Overseers of the poor are to send a written notice, “stating the facts respecting a person chargeable in their town,” to the overseers of the town where his settlement is supposed to be, with a request for his removal. Rev. Stat., c. 24, § 27.
A notice, which, instead of stating the facts, states what is not true in important particulars, is not a compliance with this provision of law. We do not mean to say that a mistake in an unimportant particular would vitiate the notice. But the misstatement of material facts — facts so important that they change the settle ment of the pauper — will vitiate it. Thus the statement that a woman and children are the wife and children of a man named, when in fact she is not his wife, but is living with him in a state of adultery, and does not follow his settlement, but has a separate settlement of her own, and the children are illegitimate, and do not follow the settlement of their father, but have a separate settlement derived from their mother, is such a misrepresentation of material facts as will vitiate the notice, and prevent its laying the foundation for a recovery of the expense incurred in their support.
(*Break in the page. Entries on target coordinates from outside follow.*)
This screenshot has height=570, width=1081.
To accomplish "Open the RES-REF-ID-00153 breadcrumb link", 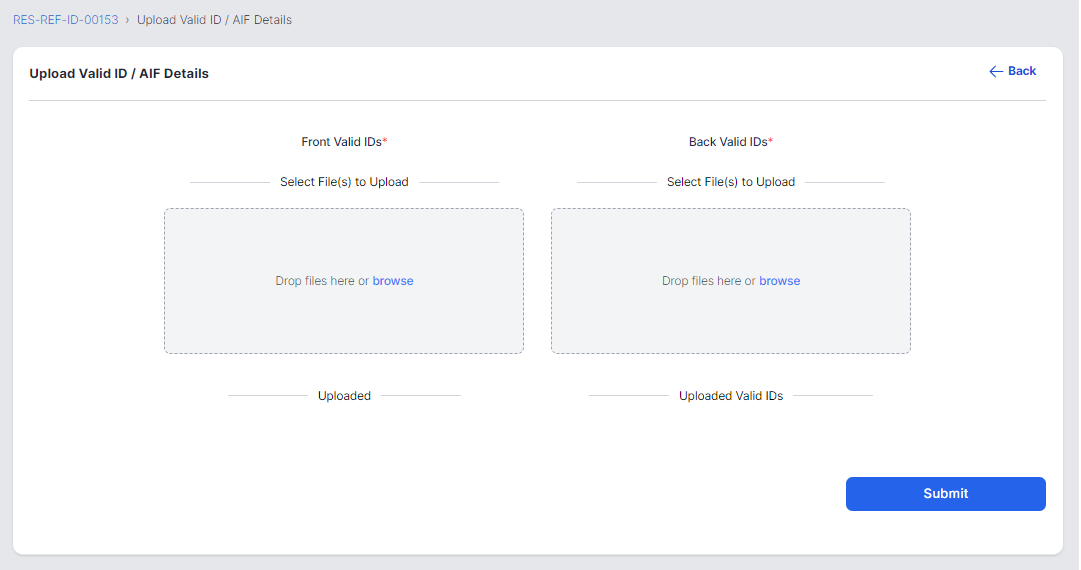I will click(x=65, y=20).
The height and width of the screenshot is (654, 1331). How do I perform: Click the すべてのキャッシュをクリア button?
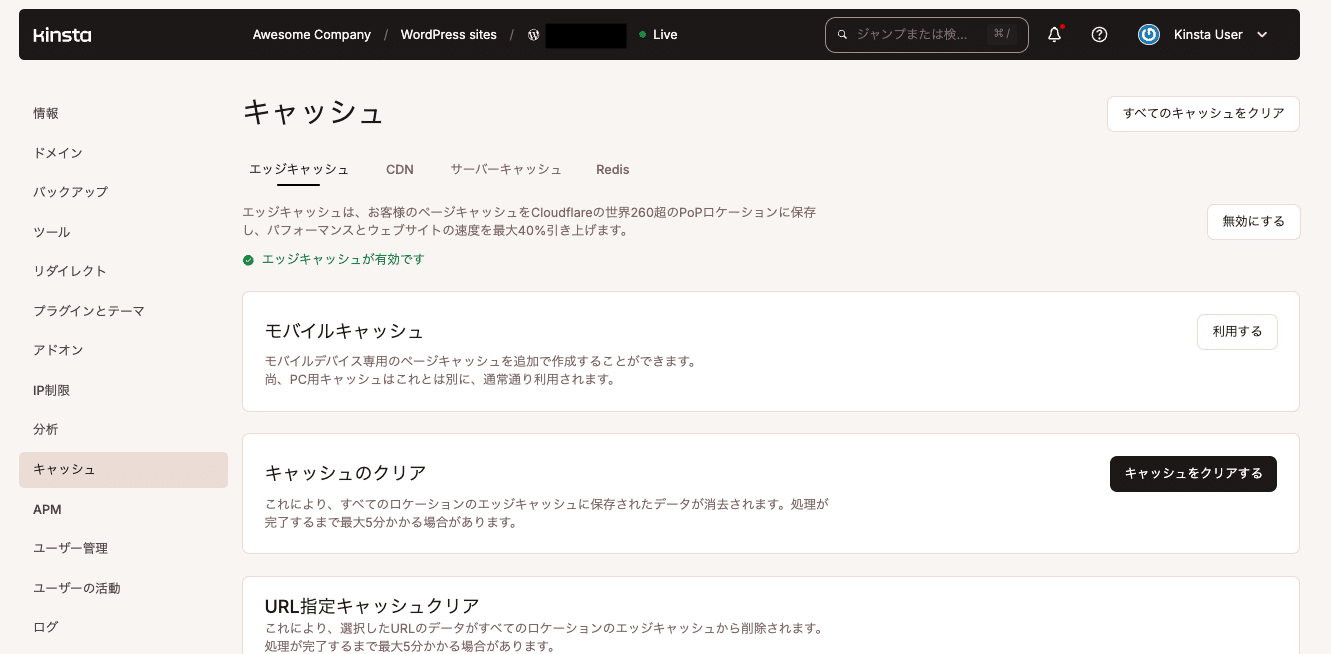pos(1203,113)
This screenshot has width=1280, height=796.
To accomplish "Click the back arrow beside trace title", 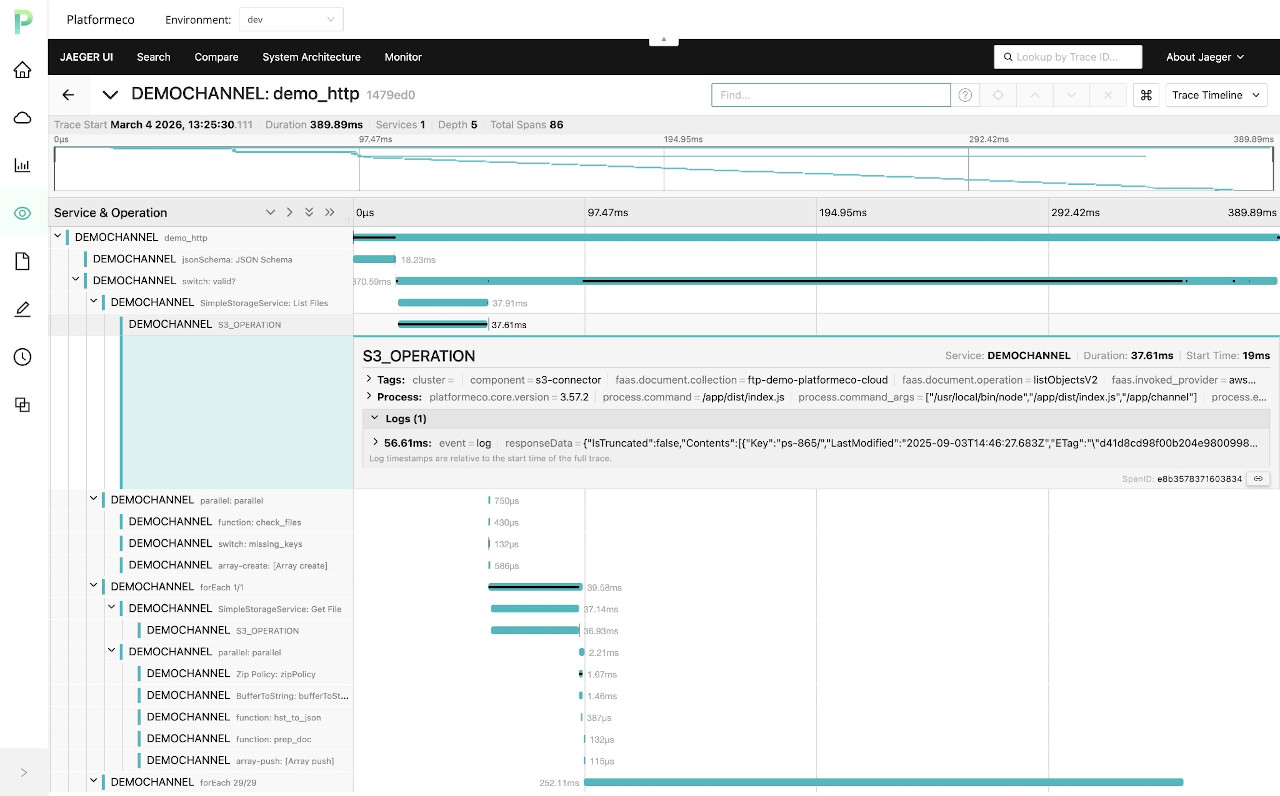I will pyautogui.click(x=68, y=95).
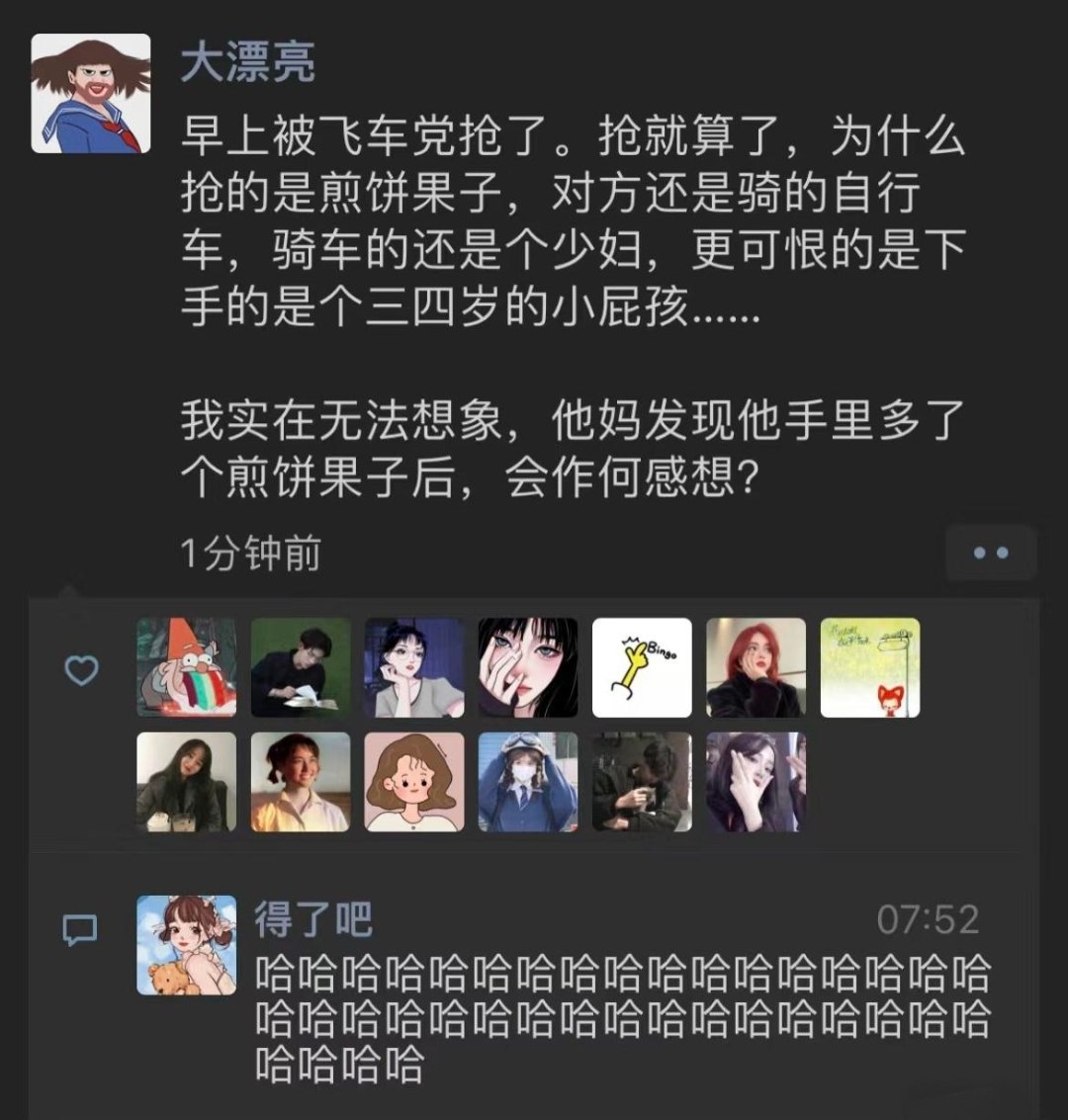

It is not the mere fact of calling the woman by a name which she has no lawful right to bear, that vitiates the notice but the fact that she and her children are falsely represented as bearing such a relation to the man named as would, if true, make them follow his settlement, when in truth they bear no such rela*584tion, and as matter of fact have separate settlements of their own. Holden v. Glenburn, ante 579.
The notice in this case is defective in all these particulars. We think it is not sufficient to sustain the action.
Judgment for defendants.
Appleton, C. J., Cutting, Daneorth, Barrows and Peters, JJ., concurred.